[Provided information — start]

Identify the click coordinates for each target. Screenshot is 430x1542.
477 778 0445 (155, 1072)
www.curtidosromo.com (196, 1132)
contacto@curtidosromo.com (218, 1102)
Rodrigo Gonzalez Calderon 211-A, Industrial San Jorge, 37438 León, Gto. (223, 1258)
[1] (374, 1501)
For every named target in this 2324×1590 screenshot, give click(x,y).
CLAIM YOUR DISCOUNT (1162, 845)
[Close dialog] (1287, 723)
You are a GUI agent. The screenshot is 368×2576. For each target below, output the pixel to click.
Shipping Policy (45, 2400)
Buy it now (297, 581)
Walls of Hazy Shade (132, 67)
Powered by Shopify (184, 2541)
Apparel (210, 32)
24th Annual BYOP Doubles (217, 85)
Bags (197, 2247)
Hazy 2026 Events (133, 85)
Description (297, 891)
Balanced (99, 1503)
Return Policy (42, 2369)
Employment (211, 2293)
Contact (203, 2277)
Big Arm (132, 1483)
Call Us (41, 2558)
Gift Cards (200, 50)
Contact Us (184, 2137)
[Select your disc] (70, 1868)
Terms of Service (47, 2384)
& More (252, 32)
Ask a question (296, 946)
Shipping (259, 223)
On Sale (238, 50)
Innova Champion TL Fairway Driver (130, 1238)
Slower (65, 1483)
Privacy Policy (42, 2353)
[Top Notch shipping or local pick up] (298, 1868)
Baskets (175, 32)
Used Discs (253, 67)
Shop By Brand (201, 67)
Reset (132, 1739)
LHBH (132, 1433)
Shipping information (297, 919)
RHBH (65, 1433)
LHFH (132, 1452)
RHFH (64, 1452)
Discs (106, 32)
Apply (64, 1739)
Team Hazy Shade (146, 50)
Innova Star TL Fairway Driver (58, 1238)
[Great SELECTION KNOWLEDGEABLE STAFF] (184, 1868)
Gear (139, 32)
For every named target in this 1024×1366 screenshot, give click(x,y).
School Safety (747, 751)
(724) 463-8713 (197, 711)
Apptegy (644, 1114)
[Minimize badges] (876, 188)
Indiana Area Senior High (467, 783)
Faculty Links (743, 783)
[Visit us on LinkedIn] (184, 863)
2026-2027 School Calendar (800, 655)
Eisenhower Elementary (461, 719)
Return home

[Provided information — finish]

# Prompt
Write out the lines of the entries, word for word, from the first through the one containing "Used Discs (253, 67)", and stop at that line.

# Answer space
Identify the click coordinates for each target. Screenshot is 430x1542.
477 778 0445 (155, 1072)
www.curtidosromo.com (196, 1132)
contacto@curtidosromo.com (218, 1102)
Rodrigo Gonzalez Calderon 211-A, Industrial San Jorge, 37438 León, Gto. (223, 1258)
[1] (374, 1501)
For every named target in this 2324×1590 screenshot, give click(x,y).
CLAIM YOUR DISCOUNT (1162, 845)
[Close dialog] (1287, 723)
You are a GUI agent. The screenshot is 368×2576. For each target below, output the pixel to click.
Shipping Policy (45, 2400)
Buy it now (297, 581)
Walls of Hazy Shade (132, 67)
Powered by Shopify (184, 2541)
Apparel (210, 32)
24th Annual BYOP Doubles (217, 85)
Bags (197, 2247)
Hazy 2026 Events (133, 85)
Description (297, 891)
Balanced (99, 1503)
Return Policy (42, 2369)
Employment (211, 2293)
Contact (203, 2277)
Big Arm (132, 1483)
Call Us (41, 2558)
Gift Cards (200, 50)
Contact Us (184, 2137)
[Select your disc] (70, 1868)
Terms of Service (47, 2384)
& More (252, 32)
Ask a question (296, 946)
Shipping (259, 223)
On Sale (238, 50)
Innova Champion TL Fairway Driver (130, 1238)
Slower (65, 1483)
Privacy Policy (42, 2353)
[Top Notch shipping or local pick up] (298, 1868)
Baskets (175, 32)
Used Discs (253, 67)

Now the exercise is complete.